Many years had passed when she told the story to some friends, who were shocked by the preposterous idea of the child being buried in a stranger’s coffin. Within days, they had clarified this detail was not true, and traced the baby’s grave to Mount Pleasant Cemetery, Toronto, in an area reserved for stillborn babies and children with no known parents or otherwise difficult family situations, like poverty. The discovery made an enormous change in Mary’s life, and eventually, with the help of others, she began to plan a commemorative garden for the area, full of native plants like sweet woodruff, highbush cranberry, and serviceberry. These she planted with her own hands, a cathartic experience that enabled her to tell Landsberg, “I don’t cry anymore. The bitterness is gone.” The garden was planted with each season in mind, so that, “like children, it [would] always be growing and changing.” Surely today it remains a special place for families of children gone too soon.

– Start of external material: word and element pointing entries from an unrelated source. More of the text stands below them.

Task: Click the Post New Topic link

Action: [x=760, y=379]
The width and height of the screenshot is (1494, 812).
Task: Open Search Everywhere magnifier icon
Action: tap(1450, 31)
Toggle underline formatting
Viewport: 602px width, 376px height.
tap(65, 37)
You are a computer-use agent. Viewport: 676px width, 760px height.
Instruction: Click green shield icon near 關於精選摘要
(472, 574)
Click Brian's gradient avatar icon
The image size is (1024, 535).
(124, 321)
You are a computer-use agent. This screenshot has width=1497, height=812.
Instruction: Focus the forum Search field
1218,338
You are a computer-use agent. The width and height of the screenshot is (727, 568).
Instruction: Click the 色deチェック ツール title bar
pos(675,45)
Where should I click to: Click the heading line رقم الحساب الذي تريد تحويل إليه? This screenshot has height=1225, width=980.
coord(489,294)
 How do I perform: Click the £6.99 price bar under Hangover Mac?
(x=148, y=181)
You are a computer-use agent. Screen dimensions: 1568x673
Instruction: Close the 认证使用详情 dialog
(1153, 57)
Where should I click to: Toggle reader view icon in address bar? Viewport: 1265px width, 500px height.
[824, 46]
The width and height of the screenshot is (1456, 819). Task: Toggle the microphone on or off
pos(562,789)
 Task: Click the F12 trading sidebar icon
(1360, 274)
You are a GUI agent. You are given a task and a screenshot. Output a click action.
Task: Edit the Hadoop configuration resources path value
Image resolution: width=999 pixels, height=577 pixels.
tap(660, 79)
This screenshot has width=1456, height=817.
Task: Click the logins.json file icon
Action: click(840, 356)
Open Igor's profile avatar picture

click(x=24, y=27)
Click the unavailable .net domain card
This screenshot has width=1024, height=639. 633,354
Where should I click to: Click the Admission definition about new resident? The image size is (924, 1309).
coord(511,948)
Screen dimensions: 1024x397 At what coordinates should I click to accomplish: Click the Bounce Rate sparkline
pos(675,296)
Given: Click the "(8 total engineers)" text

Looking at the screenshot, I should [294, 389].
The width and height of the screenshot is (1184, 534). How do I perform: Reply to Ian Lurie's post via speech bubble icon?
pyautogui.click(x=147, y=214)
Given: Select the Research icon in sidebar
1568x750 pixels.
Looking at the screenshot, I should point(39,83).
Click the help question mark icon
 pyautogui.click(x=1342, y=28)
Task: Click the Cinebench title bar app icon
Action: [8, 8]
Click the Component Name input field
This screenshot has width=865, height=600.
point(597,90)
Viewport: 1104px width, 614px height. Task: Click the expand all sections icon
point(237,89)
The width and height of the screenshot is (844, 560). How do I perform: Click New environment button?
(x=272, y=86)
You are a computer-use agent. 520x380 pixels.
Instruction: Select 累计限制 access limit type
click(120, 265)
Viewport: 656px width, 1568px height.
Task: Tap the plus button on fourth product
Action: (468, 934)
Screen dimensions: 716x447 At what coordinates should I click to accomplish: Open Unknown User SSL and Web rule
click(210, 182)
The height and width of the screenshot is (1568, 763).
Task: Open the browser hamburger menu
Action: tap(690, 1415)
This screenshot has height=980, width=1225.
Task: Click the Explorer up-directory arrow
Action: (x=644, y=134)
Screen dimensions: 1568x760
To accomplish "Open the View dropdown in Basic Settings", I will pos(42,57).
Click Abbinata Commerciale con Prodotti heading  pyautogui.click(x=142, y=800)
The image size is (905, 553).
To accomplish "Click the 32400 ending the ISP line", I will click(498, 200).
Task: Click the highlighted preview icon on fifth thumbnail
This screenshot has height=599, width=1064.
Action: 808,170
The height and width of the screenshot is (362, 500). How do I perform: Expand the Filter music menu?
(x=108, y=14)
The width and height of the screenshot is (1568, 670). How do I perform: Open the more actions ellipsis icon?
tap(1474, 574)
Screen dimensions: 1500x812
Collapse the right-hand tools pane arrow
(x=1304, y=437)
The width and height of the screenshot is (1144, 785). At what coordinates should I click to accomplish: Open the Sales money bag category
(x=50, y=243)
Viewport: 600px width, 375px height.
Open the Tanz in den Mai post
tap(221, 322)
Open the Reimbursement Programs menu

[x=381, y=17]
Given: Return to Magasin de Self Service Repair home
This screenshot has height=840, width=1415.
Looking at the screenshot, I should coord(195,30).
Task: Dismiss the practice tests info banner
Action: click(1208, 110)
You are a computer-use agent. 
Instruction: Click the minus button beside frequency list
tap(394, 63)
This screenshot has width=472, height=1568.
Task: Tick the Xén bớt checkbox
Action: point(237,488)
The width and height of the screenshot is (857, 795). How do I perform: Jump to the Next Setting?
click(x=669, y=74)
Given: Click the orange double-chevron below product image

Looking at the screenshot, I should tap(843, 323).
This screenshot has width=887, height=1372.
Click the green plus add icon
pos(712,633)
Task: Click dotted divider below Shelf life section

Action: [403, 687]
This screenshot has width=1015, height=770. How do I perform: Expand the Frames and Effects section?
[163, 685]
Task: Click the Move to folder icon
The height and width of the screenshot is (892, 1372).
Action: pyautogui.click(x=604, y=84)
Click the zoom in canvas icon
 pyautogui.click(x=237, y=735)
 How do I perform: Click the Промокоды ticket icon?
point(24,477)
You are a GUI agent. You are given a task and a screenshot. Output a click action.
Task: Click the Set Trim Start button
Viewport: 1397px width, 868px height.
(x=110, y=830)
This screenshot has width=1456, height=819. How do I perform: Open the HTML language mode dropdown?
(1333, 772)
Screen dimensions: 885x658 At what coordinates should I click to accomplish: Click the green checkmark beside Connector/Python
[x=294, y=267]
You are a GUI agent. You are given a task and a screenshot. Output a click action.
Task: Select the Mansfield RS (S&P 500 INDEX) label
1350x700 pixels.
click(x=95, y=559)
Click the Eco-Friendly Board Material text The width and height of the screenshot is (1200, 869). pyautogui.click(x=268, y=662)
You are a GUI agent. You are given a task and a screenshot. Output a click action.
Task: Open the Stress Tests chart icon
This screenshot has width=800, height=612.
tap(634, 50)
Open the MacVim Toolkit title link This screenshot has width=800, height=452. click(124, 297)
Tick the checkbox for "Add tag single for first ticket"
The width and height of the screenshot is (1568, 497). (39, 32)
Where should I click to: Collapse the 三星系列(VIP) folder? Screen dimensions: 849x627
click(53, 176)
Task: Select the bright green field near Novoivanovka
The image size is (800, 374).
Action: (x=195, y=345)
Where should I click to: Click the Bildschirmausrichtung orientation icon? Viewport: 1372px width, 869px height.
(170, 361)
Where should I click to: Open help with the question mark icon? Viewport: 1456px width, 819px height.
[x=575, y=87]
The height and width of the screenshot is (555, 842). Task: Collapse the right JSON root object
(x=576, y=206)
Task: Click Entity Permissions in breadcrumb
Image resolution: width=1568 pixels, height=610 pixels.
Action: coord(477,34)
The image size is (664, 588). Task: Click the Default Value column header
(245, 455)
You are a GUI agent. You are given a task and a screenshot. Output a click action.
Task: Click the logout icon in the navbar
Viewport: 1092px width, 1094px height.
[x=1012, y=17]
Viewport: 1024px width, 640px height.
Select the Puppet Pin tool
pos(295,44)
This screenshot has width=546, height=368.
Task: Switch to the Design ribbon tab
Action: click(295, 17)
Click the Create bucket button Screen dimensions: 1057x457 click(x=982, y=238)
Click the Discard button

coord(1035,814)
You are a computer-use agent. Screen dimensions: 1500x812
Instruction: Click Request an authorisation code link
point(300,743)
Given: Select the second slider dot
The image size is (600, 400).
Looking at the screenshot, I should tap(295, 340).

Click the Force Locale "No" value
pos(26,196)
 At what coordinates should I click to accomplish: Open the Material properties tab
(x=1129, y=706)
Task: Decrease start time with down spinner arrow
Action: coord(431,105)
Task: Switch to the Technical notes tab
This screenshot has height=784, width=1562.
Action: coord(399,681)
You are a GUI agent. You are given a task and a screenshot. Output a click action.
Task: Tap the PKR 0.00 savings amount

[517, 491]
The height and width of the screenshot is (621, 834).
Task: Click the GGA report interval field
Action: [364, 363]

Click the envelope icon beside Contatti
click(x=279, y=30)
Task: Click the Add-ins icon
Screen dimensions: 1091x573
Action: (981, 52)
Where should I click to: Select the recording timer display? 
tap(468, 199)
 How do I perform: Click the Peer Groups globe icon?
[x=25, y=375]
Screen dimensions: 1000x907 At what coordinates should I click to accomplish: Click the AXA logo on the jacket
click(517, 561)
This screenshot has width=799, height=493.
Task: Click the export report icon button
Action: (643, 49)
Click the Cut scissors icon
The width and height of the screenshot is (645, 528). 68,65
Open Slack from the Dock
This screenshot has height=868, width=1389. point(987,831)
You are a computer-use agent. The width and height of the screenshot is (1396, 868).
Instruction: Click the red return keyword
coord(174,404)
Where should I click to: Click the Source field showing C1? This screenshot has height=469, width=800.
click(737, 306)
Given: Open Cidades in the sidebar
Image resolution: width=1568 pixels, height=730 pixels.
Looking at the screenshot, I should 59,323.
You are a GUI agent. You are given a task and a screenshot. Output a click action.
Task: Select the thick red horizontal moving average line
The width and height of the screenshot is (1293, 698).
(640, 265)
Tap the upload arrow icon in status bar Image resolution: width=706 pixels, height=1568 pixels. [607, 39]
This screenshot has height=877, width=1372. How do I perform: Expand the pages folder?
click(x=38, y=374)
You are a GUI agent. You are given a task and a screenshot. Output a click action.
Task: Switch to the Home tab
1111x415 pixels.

Having discovered Michele Landsberg’s article about Mary Smith, I’m touched to realize this is the same garden my friend Anne tended in her university years. It was fairly new then, and she didn’t know its history, but she went on to become a midwife, and has an intricate understanding of the griefs and joys associated with childbirth — the sweep of emotions George and Emily Cartwright experienced with the arrivals and departures of babies Emily, Edna, and perhaps Stuart, though we still know so little about him. This side trip into Mary Smith’s story, prompted by my walk with Anne, takes us a long way from those century-old tragedies, but history is a winding road, and we will make our way back using a different route, hoping for more clues to the mystery.
I have written to Mount Pleasant, London, to see what more can be learned about the girls’ burials, and to see if their brother — presuming he existed! — is there too. I would also like to know why the girls’ names don’t turn up on a search of people interred there. Are they in a children’s section like the one the Smith baby went to, and if so, how many other children lie there? Are their graves marked in any way? What led Emily and George to choose this place? Or did they have a choice?